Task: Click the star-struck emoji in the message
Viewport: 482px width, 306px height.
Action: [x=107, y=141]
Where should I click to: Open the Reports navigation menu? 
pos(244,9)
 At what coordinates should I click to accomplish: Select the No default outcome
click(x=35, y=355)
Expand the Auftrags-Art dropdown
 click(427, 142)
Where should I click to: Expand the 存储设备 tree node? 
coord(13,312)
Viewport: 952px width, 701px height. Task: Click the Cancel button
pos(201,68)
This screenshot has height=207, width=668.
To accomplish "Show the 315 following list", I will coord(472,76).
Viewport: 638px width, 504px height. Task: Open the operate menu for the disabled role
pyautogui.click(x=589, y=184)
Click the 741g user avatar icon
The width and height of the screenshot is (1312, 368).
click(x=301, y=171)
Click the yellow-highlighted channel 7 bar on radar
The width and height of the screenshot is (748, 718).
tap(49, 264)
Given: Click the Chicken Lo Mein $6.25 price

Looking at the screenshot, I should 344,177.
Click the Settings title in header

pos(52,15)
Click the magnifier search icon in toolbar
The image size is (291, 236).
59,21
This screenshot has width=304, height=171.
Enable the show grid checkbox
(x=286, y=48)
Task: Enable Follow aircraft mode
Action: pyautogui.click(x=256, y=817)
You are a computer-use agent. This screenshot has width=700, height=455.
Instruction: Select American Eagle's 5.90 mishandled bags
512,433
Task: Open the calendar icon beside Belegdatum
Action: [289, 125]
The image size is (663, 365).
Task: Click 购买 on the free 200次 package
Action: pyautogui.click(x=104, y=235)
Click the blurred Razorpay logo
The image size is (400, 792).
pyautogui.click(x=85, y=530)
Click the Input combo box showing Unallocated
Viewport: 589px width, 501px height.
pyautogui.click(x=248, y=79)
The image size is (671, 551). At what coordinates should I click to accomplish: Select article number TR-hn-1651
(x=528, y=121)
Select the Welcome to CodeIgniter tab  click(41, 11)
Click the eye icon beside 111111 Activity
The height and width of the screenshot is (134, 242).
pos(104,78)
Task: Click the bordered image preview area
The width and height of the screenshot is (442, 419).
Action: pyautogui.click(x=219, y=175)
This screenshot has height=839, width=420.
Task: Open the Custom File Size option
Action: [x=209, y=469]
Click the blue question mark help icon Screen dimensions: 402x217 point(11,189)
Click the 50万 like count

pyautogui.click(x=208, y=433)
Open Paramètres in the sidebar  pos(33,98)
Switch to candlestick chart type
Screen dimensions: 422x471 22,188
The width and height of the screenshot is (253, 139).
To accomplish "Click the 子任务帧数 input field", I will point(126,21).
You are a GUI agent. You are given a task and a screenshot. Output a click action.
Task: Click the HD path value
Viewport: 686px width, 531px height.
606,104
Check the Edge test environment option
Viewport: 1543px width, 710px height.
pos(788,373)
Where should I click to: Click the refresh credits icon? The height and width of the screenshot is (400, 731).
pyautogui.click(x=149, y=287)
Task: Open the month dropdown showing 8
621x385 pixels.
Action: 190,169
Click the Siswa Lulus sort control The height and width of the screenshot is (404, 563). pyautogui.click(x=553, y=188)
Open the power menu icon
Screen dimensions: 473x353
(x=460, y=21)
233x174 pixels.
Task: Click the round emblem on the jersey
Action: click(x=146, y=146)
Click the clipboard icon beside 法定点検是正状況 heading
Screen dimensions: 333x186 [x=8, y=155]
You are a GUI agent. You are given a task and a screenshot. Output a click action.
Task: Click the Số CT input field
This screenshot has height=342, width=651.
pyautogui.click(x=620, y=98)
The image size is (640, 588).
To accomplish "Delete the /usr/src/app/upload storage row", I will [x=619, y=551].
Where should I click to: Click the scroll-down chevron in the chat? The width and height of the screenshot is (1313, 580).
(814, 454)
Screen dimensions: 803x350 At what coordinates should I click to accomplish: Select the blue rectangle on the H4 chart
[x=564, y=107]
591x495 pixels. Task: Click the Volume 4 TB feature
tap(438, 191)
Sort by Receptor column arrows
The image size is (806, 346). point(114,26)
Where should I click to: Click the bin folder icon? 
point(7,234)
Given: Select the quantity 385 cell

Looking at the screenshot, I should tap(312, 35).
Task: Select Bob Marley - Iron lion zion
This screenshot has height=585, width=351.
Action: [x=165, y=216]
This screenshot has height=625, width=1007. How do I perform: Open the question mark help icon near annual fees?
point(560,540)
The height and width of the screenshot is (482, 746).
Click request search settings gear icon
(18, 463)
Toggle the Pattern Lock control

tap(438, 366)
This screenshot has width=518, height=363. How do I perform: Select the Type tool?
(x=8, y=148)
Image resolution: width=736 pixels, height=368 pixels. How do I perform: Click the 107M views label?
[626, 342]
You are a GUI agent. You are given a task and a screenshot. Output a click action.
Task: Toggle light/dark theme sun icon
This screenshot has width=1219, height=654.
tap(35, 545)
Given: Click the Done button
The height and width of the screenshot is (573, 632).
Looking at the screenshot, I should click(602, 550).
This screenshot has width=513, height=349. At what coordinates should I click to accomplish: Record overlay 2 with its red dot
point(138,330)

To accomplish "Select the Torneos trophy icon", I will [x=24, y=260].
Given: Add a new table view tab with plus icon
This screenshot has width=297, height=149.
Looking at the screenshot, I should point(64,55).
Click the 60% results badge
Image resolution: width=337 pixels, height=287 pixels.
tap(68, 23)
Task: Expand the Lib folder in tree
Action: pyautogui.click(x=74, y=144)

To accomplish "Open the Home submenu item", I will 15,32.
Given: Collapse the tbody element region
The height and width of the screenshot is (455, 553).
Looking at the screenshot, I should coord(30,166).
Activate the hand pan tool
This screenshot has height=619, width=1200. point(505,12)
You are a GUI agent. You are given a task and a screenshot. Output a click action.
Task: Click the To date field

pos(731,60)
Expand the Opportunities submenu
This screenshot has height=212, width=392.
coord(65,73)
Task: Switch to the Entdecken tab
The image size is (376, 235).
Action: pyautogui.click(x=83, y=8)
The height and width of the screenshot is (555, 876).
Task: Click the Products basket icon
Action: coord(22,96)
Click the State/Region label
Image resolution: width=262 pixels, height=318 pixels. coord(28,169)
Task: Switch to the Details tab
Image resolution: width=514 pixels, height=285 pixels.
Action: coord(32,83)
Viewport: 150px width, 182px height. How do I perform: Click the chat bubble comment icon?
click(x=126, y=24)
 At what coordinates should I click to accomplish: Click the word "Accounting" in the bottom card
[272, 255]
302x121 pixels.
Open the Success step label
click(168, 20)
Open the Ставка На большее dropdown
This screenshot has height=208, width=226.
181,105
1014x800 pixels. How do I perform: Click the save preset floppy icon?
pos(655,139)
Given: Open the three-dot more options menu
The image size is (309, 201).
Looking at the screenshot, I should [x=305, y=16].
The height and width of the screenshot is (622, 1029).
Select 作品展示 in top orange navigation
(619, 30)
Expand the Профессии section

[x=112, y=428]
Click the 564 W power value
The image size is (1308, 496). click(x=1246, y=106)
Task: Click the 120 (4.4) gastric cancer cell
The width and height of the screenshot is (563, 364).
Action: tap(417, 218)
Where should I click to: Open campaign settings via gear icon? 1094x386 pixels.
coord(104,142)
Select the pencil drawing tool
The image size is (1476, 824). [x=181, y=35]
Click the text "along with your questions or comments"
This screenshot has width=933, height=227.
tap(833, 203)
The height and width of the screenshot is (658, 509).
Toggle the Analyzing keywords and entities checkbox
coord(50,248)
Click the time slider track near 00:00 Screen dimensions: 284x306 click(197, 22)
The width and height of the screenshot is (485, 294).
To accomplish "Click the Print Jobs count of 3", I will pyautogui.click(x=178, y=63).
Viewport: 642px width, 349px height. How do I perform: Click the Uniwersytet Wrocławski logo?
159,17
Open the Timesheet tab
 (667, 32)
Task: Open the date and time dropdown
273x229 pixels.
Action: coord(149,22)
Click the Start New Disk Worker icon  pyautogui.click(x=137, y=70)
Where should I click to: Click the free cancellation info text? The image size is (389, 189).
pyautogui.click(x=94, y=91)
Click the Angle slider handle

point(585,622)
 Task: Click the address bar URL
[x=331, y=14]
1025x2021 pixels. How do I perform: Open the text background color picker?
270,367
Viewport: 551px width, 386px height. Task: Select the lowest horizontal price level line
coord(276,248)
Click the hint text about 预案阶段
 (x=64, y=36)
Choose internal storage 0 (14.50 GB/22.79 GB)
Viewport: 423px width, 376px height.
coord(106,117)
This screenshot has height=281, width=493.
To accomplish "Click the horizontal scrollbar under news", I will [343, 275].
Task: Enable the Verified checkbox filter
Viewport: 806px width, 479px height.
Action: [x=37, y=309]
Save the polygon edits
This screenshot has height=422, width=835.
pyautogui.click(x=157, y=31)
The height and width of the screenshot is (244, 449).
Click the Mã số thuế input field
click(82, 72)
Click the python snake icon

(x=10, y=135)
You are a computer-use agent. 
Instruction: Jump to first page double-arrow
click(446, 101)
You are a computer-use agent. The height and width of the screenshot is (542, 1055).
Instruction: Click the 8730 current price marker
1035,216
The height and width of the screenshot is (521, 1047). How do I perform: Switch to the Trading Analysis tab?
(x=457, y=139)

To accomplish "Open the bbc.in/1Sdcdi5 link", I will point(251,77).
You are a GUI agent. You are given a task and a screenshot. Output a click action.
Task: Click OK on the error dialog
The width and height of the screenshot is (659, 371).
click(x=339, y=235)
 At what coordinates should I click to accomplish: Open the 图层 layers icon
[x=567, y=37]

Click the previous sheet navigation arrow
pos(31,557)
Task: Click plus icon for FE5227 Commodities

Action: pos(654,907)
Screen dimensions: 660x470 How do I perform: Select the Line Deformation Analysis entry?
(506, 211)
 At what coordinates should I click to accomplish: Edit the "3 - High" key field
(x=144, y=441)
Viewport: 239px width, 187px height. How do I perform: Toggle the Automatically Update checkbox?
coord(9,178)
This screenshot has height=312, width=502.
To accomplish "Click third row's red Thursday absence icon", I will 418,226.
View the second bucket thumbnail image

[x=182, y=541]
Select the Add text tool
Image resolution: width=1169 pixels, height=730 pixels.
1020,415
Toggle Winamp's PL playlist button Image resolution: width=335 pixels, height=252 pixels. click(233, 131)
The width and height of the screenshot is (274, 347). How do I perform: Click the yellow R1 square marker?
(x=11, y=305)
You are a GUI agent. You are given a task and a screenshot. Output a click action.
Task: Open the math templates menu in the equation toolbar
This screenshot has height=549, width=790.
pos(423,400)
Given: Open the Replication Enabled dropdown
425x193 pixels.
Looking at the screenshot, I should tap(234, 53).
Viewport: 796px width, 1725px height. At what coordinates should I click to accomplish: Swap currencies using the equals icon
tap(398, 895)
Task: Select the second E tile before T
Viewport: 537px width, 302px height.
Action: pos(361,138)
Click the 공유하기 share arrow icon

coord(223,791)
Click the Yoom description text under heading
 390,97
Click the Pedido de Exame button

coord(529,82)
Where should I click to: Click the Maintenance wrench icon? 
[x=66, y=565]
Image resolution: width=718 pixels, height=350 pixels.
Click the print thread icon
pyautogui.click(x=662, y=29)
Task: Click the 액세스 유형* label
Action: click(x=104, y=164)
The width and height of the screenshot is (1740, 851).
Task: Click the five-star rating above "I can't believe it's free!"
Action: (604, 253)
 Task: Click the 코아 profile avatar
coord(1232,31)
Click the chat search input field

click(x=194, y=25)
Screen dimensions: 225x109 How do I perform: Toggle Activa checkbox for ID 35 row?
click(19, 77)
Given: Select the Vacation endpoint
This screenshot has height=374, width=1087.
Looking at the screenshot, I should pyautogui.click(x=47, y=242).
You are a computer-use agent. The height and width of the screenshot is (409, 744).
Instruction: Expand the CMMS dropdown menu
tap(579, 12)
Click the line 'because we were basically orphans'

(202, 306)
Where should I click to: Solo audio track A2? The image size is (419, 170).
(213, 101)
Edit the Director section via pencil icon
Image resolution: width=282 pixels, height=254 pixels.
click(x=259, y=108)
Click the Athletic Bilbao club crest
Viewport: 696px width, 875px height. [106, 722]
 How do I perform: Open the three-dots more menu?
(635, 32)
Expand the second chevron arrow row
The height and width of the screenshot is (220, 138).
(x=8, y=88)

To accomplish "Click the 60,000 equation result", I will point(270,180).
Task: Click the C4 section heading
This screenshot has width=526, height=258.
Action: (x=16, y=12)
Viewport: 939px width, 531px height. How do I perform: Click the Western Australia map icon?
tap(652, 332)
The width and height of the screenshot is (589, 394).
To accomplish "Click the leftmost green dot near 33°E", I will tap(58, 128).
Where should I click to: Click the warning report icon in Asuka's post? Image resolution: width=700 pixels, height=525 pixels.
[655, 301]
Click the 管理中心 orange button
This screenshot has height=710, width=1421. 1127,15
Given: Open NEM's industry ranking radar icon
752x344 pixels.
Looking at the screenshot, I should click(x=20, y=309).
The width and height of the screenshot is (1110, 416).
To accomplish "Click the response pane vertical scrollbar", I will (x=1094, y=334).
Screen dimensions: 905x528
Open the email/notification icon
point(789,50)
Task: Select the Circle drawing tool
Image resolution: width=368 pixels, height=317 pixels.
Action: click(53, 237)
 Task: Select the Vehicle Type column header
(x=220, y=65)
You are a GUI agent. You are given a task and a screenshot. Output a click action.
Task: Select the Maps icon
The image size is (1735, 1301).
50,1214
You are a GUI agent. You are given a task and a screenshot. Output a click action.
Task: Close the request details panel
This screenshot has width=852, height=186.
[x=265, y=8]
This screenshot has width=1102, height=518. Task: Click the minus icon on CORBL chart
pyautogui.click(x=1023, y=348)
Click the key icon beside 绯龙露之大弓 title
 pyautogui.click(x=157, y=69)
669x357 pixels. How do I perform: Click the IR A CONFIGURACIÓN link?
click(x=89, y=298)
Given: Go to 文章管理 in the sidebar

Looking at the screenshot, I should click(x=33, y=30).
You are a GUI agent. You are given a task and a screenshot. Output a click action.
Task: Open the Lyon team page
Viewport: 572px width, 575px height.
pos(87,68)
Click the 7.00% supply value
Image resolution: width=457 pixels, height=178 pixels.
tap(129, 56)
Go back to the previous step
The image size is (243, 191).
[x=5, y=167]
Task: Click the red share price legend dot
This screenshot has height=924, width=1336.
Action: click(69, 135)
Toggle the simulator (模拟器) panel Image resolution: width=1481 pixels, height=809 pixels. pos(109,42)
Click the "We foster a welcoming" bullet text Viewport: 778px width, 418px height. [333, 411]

○ ○ ○

- _Exercise prompt_:
The exact lines of the material above starting at the one that contains "View the second bucket thumbnail image" and ending at the one that contains "Task: Open the math" are what to retype; leave out everything else.

- _Your solution_:
View the second bucket thumbnail image

[x=182, y=541]
Select the Add text tool
Image resolution: width=1169 pixels, height=730 pixels.
1020,415
Toggle Winamp's PL playlist button Image resolution: width=335 pixels, height=252 pixels. click(233, 131)
The width and height of the screenshot is (274, 347). How do I perform: Click the yellow R1 square marker?
(x=11, y=305)
You are a GUI agent. You are given a task and a screenshot. Output a click action.
Task: Open the math templates menu in the equation toolbar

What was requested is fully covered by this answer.